### Task
Nothing but the lines from the one containing "This screenshot has width=600, height=600." through the one containing "This screenshot has width=1524, height=783.", both included, should be given again, each exactly as written below.

### Information shown
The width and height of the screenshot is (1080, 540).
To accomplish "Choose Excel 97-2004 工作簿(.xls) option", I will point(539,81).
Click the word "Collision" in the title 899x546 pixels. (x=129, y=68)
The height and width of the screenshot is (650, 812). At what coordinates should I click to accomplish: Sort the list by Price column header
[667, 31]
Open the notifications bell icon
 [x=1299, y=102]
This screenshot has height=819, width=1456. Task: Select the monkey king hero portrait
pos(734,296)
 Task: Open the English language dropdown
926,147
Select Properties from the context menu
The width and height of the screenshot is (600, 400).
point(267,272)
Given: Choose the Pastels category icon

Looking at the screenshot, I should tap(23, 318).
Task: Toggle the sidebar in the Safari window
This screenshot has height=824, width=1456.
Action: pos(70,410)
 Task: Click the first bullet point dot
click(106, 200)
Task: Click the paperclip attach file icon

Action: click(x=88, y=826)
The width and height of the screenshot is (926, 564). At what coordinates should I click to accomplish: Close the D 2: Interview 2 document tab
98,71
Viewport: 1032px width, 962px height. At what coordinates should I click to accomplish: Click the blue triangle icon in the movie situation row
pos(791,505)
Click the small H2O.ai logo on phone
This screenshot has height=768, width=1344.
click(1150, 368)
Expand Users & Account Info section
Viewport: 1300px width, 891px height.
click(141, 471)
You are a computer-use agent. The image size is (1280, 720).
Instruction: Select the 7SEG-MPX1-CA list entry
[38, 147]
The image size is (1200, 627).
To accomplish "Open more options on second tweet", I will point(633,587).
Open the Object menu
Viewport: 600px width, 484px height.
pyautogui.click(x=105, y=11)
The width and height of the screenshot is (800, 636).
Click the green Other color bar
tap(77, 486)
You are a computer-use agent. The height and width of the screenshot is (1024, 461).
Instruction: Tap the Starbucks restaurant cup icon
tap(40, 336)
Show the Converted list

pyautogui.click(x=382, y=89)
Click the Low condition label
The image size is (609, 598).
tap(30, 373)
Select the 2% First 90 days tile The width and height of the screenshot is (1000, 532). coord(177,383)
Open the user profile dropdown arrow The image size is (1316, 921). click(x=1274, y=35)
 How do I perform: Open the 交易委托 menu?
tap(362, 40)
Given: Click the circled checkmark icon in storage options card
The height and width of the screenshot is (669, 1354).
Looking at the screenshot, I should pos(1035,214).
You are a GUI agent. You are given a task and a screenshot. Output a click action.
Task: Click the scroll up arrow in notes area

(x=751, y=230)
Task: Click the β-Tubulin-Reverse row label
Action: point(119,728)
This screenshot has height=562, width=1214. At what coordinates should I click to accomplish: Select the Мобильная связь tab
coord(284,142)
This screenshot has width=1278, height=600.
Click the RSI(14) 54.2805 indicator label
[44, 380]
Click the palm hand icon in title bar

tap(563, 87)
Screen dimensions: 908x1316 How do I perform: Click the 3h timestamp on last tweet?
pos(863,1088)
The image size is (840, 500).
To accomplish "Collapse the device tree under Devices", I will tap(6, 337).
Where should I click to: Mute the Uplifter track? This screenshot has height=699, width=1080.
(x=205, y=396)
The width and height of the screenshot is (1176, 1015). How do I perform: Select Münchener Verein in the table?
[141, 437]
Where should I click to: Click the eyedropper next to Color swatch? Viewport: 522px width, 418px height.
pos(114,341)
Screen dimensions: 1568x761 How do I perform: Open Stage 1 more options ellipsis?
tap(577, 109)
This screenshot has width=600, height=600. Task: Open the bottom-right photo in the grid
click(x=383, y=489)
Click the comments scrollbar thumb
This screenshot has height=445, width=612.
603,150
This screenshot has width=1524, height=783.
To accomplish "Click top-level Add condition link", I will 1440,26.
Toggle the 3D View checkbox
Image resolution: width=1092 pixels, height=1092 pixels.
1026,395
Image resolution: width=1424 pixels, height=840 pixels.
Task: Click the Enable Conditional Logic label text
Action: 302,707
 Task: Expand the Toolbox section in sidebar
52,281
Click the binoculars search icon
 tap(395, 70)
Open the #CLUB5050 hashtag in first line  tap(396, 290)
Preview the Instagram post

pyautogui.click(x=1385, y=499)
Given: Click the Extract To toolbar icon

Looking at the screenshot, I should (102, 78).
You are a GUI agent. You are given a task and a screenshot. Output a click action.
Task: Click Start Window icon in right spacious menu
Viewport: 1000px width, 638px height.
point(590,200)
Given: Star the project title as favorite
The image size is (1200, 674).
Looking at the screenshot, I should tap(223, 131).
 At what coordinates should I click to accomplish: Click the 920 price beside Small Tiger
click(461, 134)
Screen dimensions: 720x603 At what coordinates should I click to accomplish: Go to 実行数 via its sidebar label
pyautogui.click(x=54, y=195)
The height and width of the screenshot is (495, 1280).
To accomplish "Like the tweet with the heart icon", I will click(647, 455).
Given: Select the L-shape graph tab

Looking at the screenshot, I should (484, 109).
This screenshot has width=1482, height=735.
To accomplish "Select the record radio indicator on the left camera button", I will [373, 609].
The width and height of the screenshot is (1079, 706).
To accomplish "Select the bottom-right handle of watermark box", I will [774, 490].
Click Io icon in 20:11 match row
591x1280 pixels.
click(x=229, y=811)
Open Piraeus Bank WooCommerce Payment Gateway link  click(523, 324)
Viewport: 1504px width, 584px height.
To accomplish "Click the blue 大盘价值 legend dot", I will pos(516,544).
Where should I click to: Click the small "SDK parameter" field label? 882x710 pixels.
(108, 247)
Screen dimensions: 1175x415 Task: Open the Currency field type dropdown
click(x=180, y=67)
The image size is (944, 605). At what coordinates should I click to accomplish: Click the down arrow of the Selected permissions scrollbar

### Result of this exercise
This screenshot has width=600, height=600. Task: Open the bottom-right photo in the grid
click(x=383, y=489)
Click the comments scrollbar thumb
This screenshot has height=445, width=612.
603,150
This screenshot has width=1524, height=783.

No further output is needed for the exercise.